I. Introduction. A clear, concise statement of the puzzle you are addressing, of your proposed resolution, and of the empirical work you will do.
II. The dependent variable. What you are trying to explain and why, as well as some sense of the range of variation in the dependent variable. Remember you are trying to convince others that this is a question worth asking (and answering).
III. Synthetic literature review. Develop an analytical summary of the existing attempts to explain your dependent variable or solve your puzzle. Do not catalog a "he said-she said" chronology; synthesize the existing literature.
IV. Your proposed explanations. Present a coherent logical case for each proposed explanatory variable, going step by step and leading up to working hypotheses.
V. Operationalization. Explain how you will measure your dependent and explanatory variables, and how you will evaluate the relationship among them.
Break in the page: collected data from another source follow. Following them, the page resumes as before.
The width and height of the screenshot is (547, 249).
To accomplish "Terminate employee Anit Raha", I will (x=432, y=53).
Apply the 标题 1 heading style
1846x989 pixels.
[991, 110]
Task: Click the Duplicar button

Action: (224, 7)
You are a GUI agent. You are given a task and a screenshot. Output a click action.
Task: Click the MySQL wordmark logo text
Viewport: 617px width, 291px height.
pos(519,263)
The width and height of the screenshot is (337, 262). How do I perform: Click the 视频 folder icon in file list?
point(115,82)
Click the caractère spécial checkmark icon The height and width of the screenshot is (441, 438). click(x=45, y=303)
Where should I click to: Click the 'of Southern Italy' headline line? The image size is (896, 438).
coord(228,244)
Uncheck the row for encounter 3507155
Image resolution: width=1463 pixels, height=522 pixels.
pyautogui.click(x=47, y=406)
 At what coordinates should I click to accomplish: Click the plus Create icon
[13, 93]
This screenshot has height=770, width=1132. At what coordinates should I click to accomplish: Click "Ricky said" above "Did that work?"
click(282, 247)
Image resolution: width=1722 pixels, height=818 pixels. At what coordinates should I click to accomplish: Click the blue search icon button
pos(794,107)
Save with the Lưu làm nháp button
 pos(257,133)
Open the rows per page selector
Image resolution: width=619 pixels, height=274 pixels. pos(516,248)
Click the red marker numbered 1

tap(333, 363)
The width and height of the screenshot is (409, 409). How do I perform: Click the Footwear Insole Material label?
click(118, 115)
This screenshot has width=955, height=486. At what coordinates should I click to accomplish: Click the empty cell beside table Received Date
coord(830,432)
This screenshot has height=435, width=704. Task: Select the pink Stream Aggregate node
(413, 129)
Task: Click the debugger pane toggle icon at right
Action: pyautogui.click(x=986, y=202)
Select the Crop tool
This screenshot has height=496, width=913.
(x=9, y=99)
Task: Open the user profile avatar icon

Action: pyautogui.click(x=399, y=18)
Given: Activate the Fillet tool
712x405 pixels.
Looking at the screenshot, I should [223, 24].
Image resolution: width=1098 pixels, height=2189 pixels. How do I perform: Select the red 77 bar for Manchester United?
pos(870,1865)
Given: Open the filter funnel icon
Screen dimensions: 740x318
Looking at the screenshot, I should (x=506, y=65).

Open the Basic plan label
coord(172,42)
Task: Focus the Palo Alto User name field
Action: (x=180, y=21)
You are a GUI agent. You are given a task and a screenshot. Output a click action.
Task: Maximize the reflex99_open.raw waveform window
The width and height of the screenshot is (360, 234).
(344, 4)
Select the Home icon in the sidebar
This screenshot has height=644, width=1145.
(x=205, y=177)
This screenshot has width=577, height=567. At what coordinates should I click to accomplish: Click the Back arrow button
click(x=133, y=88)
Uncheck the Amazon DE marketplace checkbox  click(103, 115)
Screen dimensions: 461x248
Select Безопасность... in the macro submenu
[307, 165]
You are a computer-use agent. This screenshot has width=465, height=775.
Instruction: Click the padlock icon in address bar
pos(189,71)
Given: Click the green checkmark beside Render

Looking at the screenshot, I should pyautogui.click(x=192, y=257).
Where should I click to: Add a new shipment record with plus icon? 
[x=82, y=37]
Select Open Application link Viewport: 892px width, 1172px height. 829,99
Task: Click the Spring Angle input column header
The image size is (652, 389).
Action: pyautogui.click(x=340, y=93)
VI. Methodology. Describe in some detail the ways in which you will gather data (statistics, interviews, archives, secondary literature, etc.), perform data analysis (econometrics, historical case studies, focused comparisons, etc.).
VII. Implications. Explain what you expect the completed project to add to our understanding of some broader set of analytical or empirical issues in Political Science.
Append a bibliography of references cited.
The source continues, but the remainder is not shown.